Brooklyn Nets v New York Knicks Photo by Elsa/Getty Images

The Nets are hovering around No. 20 this week, after a win (over the Cavaliers) and two losses (to the Knicks and Nuggets.) At 3-4, Brooklyn has the same record as Cleveland, but since the Nets beat the Cavs...

John Schuhmann, NBA.com (24)

The Nets were riding high after beating Cleveland on Wednesday, but then they gave the Knicks their first win on Friday, allowed the Denver offense to finally get going on Sunday, and probably realized that beating the Cavs by only five points isn't that great of a win anyway. The losses to New York and Denver made it a league-high three defeats after leading by double-digits, with only Minnesota having a worse second-half defense. They're a plus-12 in the first quarter and a minus-37 thereafter, with their last two third quarters (minus-31) accounting for most of that. Both of their meetings against the Suns are in the next eight days.

Kevin Arnovitz, ESPN (21)

The gutsy win over Cleveland on Wednesday had the feel of a franchise-turning moment, but the good vibes faded as the Nets laid an egg over the bridge at the Garden on Friday night. Still, the Nets are shooting the ball exceptionally well in the early going. Only Caris LeVert has posted a true shooting percentage below 54 percent among Nets regulars.

Chris Barnewell, CBS Sports (20)

Brooklyn is going be feisty all season long. The Nets are fun to watch and ready to expose any team that's caught sleeping on them with their barrage of 3-pointers. Kenny Atkinson is an awesome coach and D'Angelo Russell is thriving in his new system. However, they're still the Nets so it's still hard to really consider them as a solid team.

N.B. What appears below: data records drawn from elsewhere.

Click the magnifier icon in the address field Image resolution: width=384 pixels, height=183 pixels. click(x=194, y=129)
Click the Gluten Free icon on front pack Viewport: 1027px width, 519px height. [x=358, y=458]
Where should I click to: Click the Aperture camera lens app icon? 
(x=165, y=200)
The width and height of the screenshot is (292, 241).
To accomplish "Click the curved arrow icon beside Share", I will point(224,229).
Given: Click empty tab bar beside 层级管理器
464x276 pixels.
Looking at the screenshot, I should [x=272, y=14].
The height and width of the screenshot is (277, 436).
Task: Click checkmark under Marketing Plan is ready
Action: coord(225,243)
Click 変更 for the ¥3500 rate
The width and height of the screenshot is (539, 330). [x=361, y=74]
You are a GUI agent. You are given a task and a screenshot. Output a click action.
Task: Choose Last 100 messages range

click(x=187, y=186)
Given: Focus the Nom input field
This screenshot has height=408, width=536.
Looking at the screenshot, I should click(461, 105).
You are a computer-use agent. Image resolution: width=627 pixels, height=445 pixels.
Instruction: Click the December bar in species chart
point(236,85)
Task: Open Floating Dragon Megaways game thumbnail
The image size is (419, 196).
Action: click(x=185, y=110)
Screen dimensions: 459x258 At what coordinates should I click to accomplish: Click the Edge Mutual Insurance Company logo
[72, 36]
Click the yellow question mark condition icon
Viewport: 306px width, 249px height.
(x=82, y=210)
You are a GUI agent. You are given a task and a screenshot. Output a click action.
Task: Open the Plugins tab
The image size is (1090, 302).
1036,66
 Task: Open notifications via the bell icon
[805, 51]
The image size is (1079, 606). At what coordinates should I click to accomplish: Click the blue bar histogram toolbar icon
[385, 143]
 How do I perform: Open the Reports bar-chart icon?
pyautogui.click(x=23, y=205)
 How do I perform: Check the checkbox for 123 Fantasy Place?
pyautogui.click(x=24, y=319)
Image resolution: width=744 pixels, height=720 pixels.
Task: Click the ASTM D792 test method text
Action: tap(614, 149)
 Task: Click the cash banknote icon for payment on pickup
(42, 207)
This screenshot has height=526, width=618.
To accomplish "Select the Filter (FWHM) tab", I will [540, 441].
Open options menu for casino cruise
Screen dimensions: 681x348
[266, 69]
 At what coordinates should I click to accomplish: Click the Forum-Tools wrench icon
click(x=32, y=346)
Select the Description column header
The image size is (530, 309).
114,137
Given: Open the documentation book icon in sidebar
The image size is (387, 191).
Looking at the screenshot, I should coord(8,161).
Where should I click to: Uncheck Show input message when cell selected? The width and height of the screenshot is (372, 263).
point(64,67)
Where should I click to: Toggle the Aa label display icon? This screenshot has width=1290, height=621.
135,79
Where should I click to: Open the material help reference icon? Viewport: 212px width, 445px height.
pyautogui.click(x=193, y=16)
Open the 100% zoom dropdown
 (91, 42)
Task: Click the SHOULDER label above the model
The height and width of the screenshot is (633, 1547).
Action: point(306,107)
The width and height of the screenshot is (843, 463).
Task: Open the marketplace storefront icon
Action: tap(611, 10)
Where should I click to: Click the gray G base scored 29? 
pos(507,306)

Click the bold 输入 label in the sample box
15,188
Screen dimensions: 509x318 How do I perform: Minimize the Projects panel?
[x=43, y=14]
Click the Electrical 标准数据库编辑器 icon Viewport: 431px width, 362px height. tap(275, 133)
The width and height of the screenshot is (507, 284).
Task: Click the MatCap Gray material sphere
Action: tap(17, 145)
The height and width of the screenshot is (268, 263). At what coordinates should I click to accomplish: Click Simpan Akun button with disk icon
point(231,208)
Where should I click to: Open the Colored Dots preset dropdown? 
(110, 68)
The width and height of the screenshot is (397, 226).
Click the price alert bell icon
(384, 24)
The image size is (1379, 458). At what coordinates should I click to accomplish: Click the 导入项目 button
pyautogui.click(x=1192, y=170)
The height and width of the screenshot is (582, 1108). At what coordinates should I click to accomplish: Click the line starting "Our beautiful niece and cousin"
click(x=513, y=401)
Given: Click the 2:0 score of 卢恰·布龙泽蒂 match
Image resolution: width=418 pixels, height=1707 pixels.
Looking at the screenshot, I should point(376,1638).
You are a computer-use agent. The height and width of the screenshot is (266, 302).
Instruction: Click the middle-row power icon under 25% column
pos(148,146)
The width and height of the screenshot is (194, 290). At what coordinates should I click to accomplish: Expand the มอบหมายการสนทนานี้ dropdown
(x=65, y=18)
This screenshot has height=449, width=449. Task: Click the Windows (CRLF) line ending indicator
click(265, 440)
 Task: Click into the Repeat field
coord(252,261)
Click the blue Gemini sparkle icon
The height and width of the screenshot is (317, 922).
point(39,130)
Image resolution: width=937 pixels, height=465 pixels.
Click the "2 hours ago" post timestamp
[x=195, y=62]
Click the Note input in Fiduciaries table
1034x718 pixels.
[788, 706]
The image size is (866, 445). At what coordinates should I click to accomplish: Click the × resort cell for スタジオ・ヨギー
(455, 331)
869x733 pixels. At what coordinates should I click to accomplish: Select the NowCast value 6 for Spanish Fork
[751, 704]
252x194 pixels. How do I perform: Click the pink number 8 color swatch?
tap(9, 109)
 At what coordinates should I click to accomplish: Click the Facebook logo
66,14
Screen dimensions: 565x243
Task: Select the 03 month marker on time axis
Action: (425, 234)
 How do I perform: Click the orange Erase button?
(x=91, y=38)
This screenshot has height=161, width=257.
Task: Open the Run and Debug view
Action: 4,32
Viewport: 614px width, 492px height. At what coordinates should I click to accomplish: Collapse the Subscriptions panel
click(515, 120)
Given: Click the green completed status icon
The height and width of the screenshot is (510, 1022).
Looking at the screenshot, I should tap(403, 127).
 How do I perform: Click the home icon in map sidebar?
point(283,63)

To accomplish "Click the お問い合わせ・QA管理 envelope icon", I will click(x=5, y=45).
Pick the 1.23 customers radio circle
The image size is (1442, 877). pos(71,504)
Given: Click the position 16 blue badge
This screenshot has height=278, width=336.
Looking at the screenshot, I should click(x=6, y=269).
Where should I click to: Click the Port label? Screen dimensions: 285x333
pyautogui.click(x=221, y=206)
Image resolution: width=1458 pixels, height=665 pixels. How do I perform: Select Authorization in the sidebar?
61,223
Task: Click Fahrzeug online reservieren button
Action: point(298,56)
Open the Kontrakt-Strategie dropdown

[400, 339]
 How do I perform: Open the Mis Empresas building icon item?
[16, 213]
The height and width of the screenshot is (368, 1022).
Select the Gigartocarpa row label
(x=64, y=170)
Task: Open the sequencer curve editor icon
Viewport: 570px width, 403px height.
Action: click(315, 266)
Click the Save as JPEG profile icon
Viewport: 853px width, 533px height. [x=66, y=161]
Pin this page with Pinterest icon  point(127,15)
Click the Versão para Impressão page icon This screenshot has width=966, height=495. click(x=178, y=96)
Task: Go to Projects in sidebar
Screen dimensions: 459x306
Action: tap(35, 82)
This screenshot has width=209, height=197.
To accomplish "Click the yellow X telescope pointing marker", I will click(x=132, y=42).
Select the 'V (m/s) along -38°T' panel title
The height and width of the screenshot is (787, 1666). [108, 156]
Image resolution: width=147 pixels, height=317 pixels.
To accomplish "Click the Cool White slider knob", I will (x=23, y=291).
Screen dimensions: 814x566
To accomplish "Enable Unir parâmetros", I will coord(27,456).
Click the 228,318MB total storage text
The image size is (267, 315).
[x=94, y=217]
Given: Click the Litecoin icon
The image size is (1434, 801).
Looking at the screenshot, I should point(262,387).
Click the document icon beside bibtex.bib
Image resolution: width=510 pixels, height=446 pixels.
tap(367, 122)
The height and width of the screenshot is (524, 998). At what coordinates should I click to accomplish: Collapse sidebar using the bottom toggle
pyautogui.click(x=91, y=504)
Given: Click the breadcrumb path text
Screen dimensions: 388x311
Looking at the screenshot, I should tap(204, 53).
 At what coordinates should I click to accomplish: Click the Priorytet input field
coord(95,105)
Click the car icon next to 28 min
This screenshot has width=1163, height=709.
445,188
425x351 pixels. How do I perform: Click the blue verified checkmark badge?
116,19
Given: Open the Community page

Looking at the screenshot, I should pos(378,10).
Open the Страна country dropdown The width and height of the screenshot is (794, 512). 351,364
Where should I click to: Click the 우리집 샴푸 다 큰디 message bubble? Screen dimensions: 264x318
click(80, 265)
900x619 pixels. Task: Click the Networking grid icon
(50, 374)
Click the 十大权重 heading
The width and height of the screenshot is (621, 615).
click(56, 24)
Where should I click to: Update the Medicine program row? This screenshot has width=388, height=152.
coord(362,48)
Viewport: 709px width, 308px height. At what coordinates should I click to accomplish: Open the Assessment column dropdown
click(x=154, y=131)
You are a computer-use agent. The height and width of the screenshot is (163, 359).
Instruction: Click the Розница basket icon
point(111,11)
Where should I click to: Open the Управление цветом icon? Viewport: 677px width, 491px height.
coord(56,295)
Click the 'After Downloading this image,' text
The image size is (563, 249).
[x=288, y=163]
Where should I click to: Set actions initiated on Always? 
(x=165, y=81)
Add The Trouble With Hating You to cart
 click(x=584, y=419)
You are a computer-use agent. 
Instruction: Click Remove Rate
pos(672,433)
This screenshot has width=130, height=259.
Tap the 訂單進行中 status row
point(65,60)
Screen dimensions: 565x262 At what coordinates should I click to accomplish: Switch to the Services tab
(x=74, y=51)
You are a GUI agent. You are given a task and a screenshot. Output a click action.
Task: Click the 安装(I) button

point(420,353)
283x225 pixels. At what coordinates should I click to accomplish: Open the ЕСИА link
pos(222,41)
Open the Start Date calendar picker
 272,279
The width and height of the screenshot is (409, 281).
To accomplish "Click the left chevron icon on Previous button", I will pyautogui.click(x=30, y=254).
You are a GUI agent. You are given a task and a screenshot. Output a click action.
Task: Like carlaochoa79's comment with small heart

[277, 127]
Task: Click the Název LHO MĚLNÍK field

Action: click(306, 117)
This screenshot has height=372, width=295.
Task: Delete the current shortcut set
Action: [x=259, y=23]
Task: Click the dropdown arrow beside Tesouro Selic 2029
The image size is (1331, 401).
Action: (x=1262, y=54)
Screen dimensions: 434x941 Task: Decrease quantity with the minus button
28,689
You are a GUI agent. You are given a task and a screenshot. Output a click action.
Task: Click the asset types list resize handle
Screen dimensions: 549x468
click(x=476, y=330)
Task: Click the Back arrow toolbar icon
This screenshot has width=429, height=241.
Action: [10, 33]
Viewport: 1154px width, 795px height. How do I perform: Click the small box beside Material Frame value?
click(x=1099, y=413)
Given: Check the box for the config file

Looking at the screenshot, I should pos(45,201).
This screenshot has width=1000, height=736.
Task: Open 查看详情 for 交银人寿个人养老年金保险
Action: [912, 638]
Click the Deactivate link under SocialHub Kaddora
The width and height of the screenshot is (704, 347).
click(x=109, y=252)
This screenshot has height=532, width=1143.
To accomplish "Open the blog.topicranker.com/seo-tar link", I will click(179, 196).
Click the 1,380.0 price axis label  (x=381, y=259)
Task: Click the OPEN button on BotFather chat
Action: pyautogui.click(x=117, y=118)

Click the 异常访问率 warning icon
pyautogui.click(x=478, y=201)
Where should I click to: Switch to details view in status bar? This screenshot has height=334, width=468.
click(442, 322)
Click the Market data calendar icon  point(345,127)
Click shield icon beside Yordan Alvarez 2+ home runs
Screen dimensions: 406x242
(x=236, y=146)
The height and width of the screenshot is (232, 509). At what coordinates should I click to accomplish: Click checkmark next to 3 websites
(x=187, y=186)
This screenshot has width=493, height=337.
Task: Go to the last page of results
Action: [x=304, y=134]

Kurt Helin, NBC Sports (19)

Jeremy Lin is lost for the season due to a ruptured patella tendon, which will put the ball in the hands of D’Angelo Russell more often. So far, he has responded with 23 points and 5.5 assists per game, shooting 39.1 percent from three. After a win Sunday over the Hawks, the Nets were 2-1 — the first time they had been over .500 since 2014.

Sean Deveney, Sporting News (24)

The good: Shooting 36.6 percent from the 3-point line, big improvement over last year (33.8).

The bad: Giving up 118.3 points per game, worst in the league.

Jeremy Woo, Sports Illustrated (21)

What a weird week. They take down the Cavaliers at home, then get absolutely manhandled by the Knicks and Nuggets. This is a reminder that there will be growing pains with this team woven within the fun times it yields, and that th—hey...HEY. Trevor. OUT. OUT!

Chris Manning, FanSided (23)

The loss to the Knicks was unexpected, sure. But a win against the Cavs without D’Angelo Russell was perhaps more so. And that latter game may tell us more about the Nets and what their identity is this season.

What teams are getting when they play the Nets is an opponent that will play hard and shoot a lot of 3s. Granted, that includes to non-threats from deep — Caris LeVert and Rondae Hollis-Jefferson —in the rotation and teams will ignore both of them. But even so, the Nets play a motion-heavy, 3-point reliant style that can keep them in any game. And against the Cavs, that won them the game.